VoIP (Voice over Internet Protocol) is the underlying technology that makes virtual phone numbers possible. A virtual phone number uses VoIP to route calls over the internet instead of traditional phone lines. Think of VoIP as the engine and the virtual number as the car—the number is what customers dial, VoIP is how the call actually travels to you.
Can I port my existing business number to a virtual service?
In most cases, yes. US regulations require phone carriers to allow number porting, meaning you can transfer your current business number to a virtual provider. The process takes 1-10 business days. Your current provider cannot refuse the port as long as your account is in good standing. Most virtual phone providers handle the porting paperwork for you.
Do I need special equipment for a virtual phone number?
No. Virtual phone numbers work on any internet-connected device. You'll download an app or use a web interface to make and receive calls from your smartphone, computer, or tablet. No special phones, no wiring, no installation. If you can browse the internet, you can use a virtual phone number.
Making the Right Choice
Getting a virtual phone number for your business takes about 10 minutes. Choose a provider, select your number, configure your settings, and you're live. The technical part is easy.
The harder question is what happens after someone calls.
A virtual number gives you professionalism and flexibility. It separates business from personal, lets you appear local anywhere, and saves money compared to traditional phone systems.

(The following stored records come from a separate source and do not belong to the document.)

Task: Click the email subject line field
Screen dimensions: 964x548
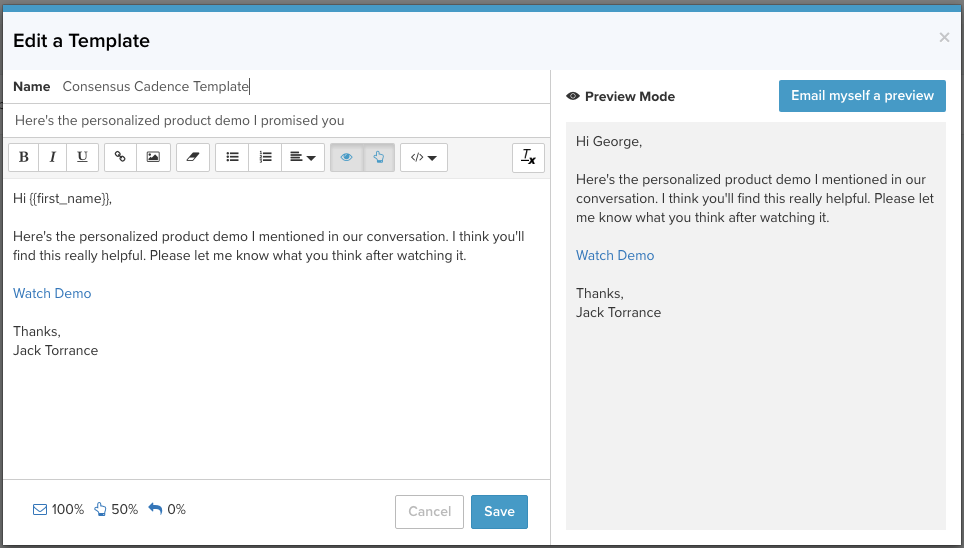Action: click(275, 121)
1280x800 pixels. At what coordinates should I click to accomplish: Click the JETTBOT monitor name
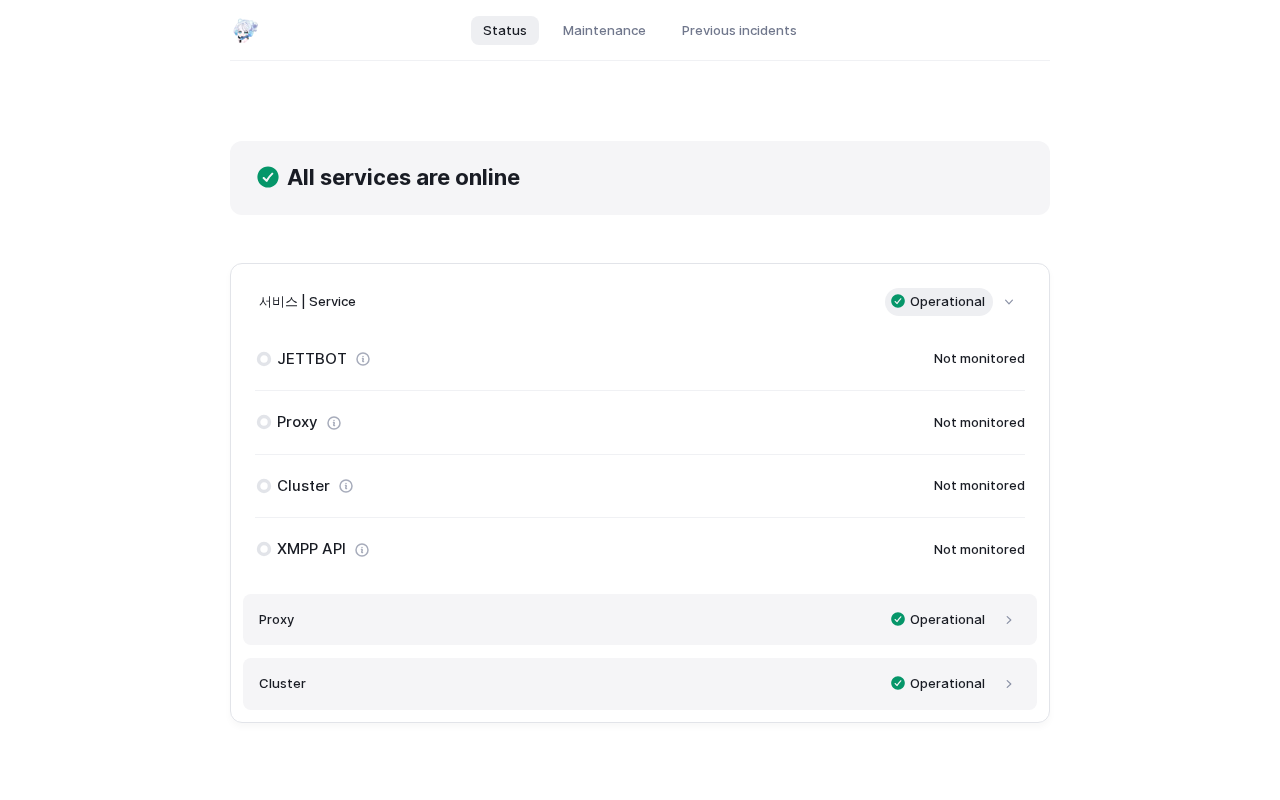[312, 359]
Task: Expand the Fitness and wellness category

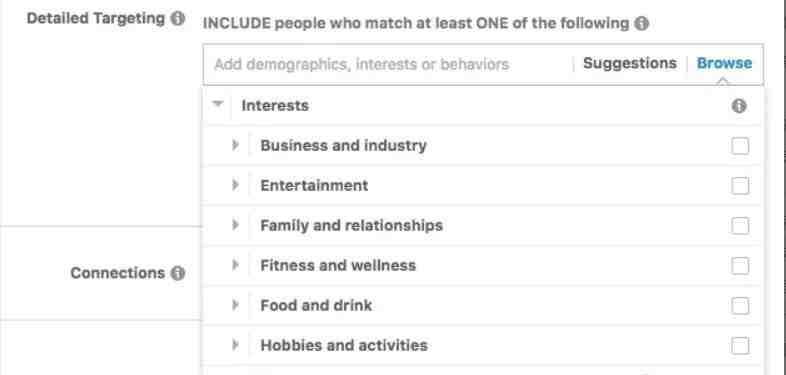Action: (x=235, y=265)
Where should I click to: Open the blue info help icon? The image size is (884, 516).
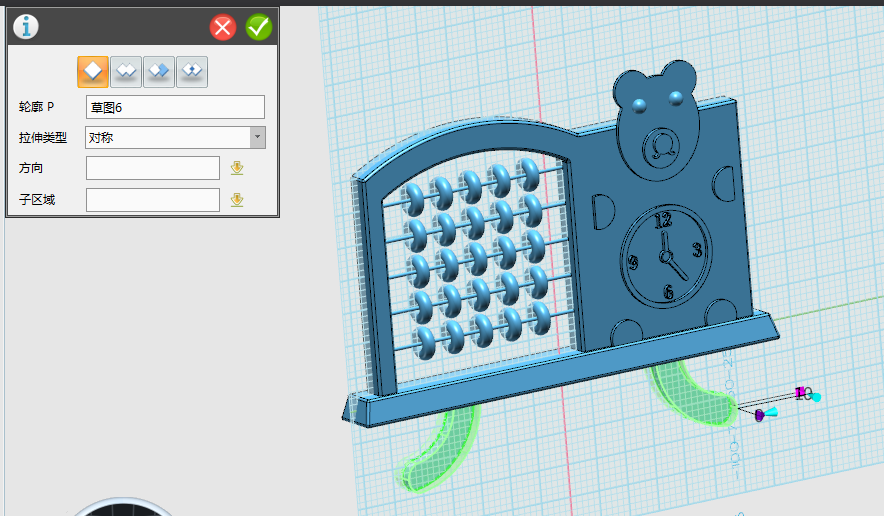coord(25,27)
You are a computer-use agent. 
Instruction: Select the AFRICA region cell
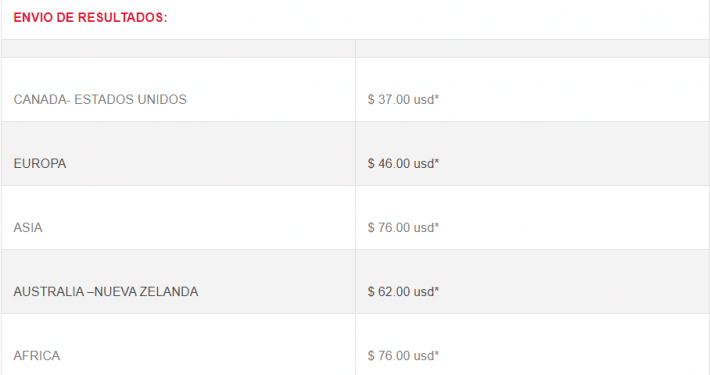178,345
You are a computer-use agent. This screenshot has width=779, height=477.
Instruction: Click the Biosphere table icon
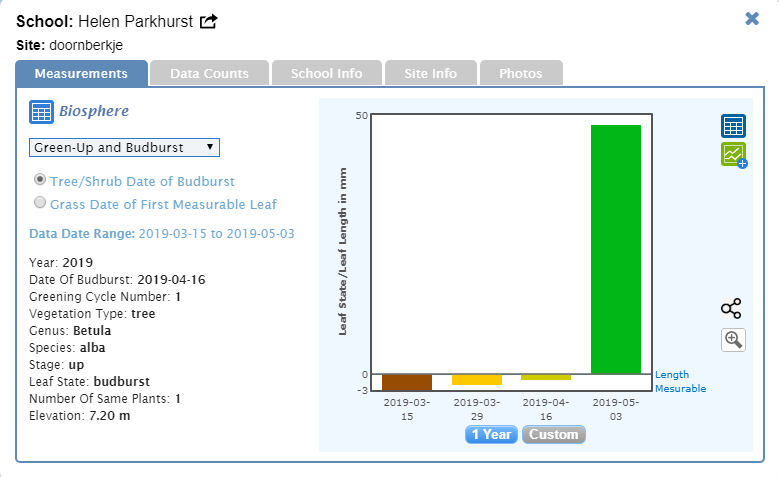click(41, 112)
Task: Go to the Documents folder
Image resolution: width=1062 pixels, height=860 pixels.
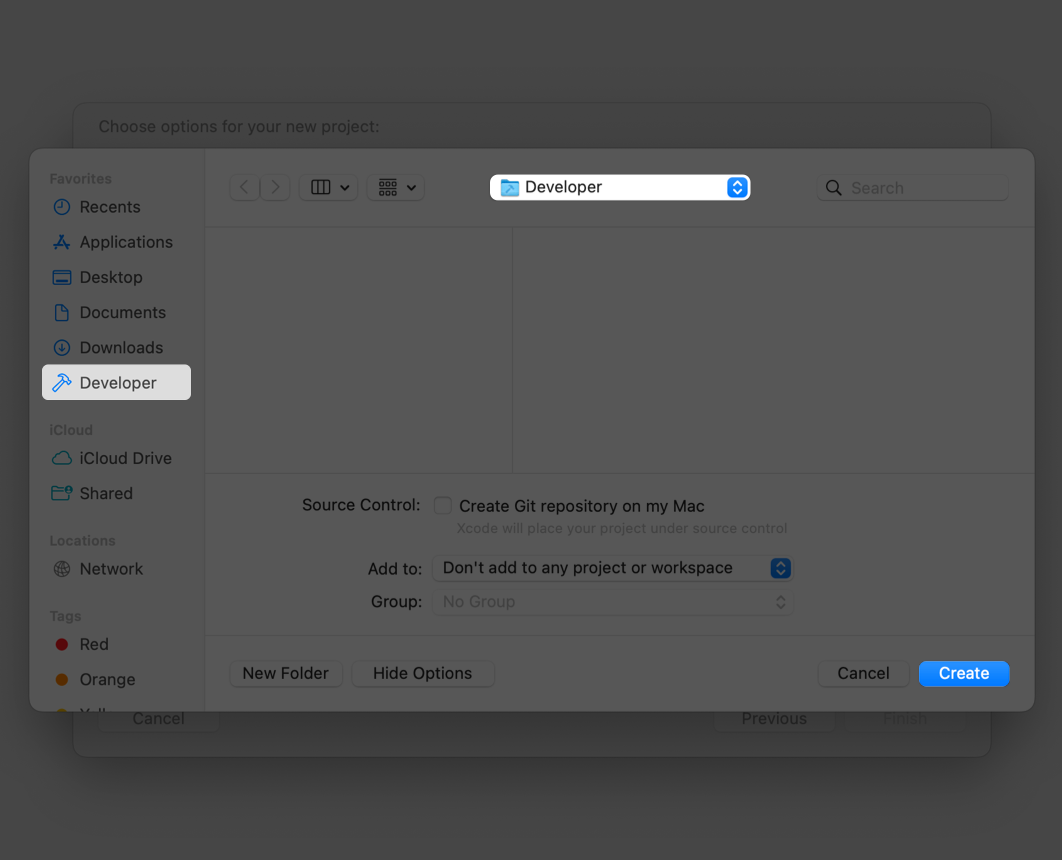Action: coord(122,312)
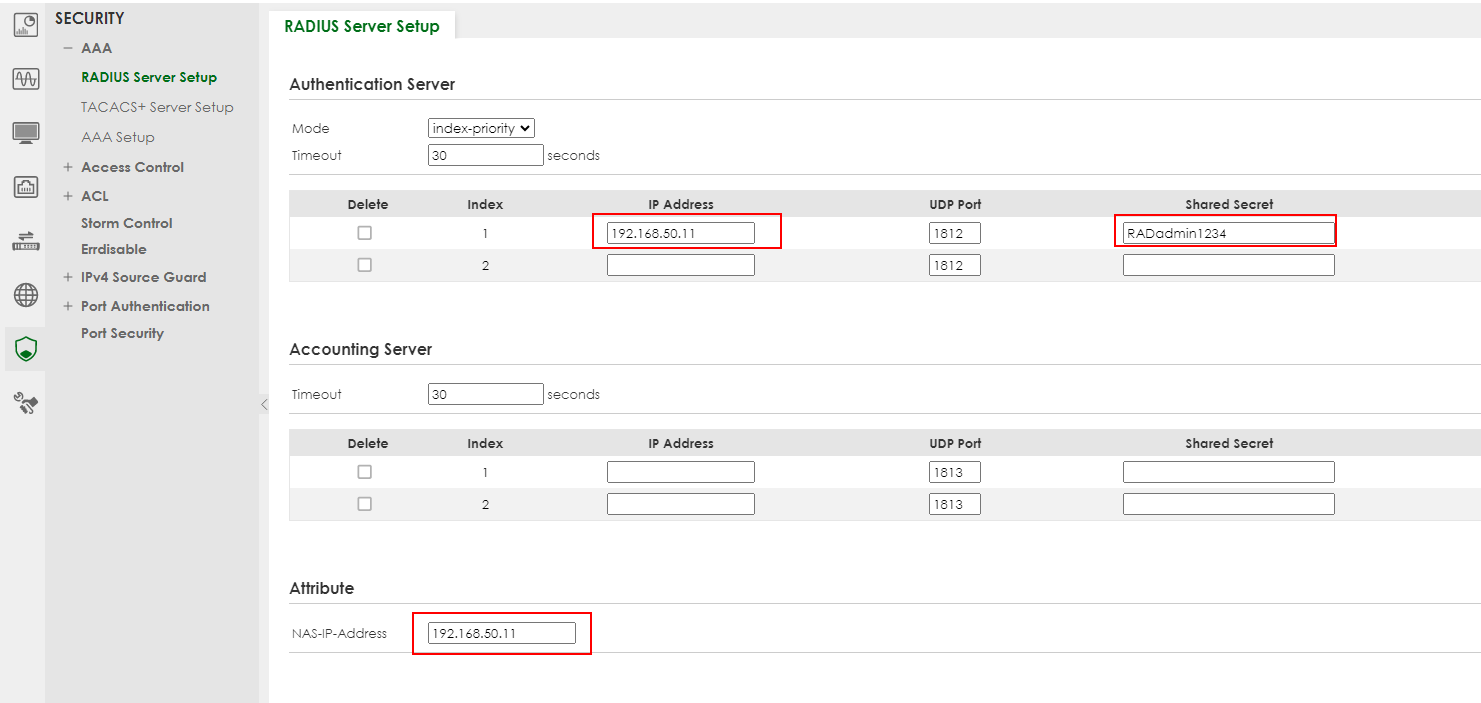Click the Ethernet port icon in sidebar
Screen dimensions: 1481x703
(25, 187)

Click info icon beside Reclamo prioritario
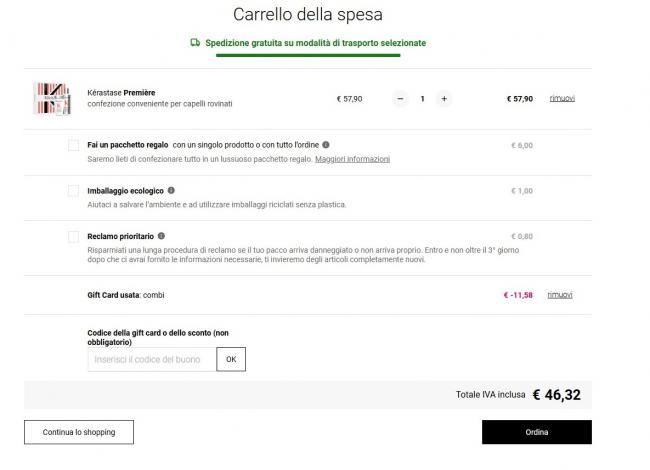[161, 236]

But if 74.1% of calls to small businesses go unanswered, having a nicer number to miss calls from doesn't solve the actual problem.
Start with a basic virtual number if you're testing the concept or handling low call volume yourself. When you're ready for a complete solution—a number that gets answered 24/7 by an AI that understands your business—consider options that combine virtual numbers with automated call handling.
Your competitors are one phone call away. Make sure someone answers when opportunity calls.